For write cycles, the falling edge of R/W is delayed.
//Considering the C64 bus timing, it would be interesting to compare the 6522 and 6526 bus interface...

Note, that /write is forced to '0' if sid_rst = 1.

When taking a look at the data bus buffers later, it becomes evident that the internal data bus
is forced to $00 while sid_rst = 1.

So during a RESET, if sid_rst = 1, all the NOR address decoder gates tied to /write
will go active because all their address inputs are 0.
This forces a write of $00 into _all_ of the registers that could be written from the bus.
Nice trick.

;---

Now a code snippet from vice 2.4 > resid > resid.cc


But after dissecting the bus interface circuitry of 6581R3 and 8580R5,
I'd say that the bus interfaces just have different geometries,
but they seem to be identical at transistor level from the
logic design point of view.

In other words: we were unable to find any proof that there might be something
like a one cycle write delay on the 8580.

;---

Also, vice 2.4 resid source code implicates, that when writing a register,
the byte also stays on the internal data bus, and if you try to read a register
that can't be read you are just "getting that byte back".

But after $2000..$4000 clock cycles, bits that were 1 on the internal data bus
are "fading" to 0.

BTW: don't get confused by the overly simplified schematics from the logic point of view above,
they are just there to show how things are working in general.
Trying to build a 6502 compatible bus interface for a peripheral chip can give you some grey hairs,
especially when trying to aim for speed.

When I did an experimental TTL implementation of the 6522... but I'm getting off topic.
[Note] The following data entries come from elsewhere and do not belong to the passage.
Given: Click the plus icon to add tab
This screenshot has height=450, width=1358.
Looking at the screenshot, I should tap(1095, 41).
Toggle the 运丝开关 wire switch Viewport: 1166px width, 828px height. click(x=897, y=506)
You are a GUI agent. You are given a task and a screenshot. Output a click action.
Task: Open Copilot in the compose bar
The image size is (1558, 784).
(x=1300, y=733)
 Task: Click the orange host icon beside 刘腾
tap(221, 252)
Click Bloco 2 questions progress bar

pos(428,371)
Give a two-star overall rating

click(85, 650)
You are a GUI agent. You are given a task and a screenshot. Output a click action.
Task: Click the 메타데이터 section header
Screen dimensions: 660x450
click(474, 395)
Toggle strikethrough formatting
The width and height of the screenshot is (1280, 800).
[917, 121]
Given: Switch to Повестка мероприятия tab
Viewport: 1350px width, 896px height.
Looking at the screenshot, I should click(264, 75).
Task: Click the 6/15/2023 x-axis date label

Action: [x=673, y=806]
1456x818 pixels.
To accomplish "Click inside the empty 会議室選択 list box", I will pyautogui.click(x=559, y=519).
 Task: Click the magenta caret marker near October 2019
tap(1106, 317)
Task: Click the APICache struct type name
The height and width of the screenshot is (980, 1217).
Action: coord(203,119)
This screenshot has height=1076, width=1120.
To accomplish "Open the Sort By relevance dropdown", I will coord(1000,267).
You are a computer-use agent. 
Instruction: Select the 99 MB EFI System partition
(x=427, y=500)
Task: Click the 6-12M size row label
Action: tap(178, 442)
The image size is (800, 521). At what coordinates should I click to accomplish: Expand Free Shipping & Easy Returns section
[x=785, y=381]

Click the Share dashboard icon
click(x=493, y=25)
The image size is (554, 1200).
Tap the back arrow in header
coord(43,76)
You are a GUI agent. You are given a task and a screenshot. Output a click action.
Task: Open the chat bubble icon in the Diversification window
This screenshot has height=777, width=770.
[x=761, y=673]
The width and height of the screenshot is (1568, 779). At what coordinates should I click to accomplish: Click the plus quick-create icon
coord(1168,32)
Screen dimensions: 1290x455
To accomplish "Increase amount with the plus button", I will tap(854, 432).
Buffer from external data bus Dx to internal data bus DBx for writing registers:
Note, that sid_rst = 1 places $00 on the internal data bus DBX if /write = 0
for writing all registers that can be written from the bus with $00 at RESET.


;---

Buffer from internal data bus DBx to external data bus Dx for reading registers:

The register which reads the upper 8 Bits of the Osc 3 DAC output:


;---

One bit of the three control registers:


IMHO they just had to build it that way because capacitive load on the CTLx lines could be big...
if a CTLx line drives 12 waveform switches, for instance.
I think the flipflop won't work reliable when connecting CTLx directly to the output
of the second inverter which holds the bit in the flipflop if sid_clk1 = 1.

Now for the DAC buffer:
It's a _digital_ non_inverting buffer,
built from a normal inverting buffer and an inverting super buffer.

Means, we could assume that the buffer gives out either nearly 0V, or nearly 5V.
"Nearly" depends on the on_resistance of the FETs at the output and the output current.

For the input, I think we could assume a treshold between 0.8V..2.0V,
where "treshold" is the turning point between low and high.


;---

Waveform selectors:
Evil. Eeevil...


In the 8580, osc_23 is buffered by a flipflop before it enters that "Sawtooth" switch.

In the 6581, it is not.
The Pulse line which is switched to the DAC buffer inputs in pulse width mode
has a push/pull output, while everything else that could be switched to the
DAC buffer inputs just has a pullup plus an open drain FET switching to GND as an output.

Means, on the 6581, it might be possible that if the "Sawtooth" and "Pulse"
selector switches are closed, the Pulse line might probably override the output
of the osc_23 flipflop... causing _really_ odd effects.

;---

BTW: in the 6581 and the 8580, the noise selector switches really connect to
the LFSR bits 0,2,5,9,11,14,18,20 in the same order. Checked this...

One of those nasty side effects is that if the pulse is pulling the output low it will force a zero in the oscillator's adder MSB even if the bit is high, thus resetting the top bit in the following cycle.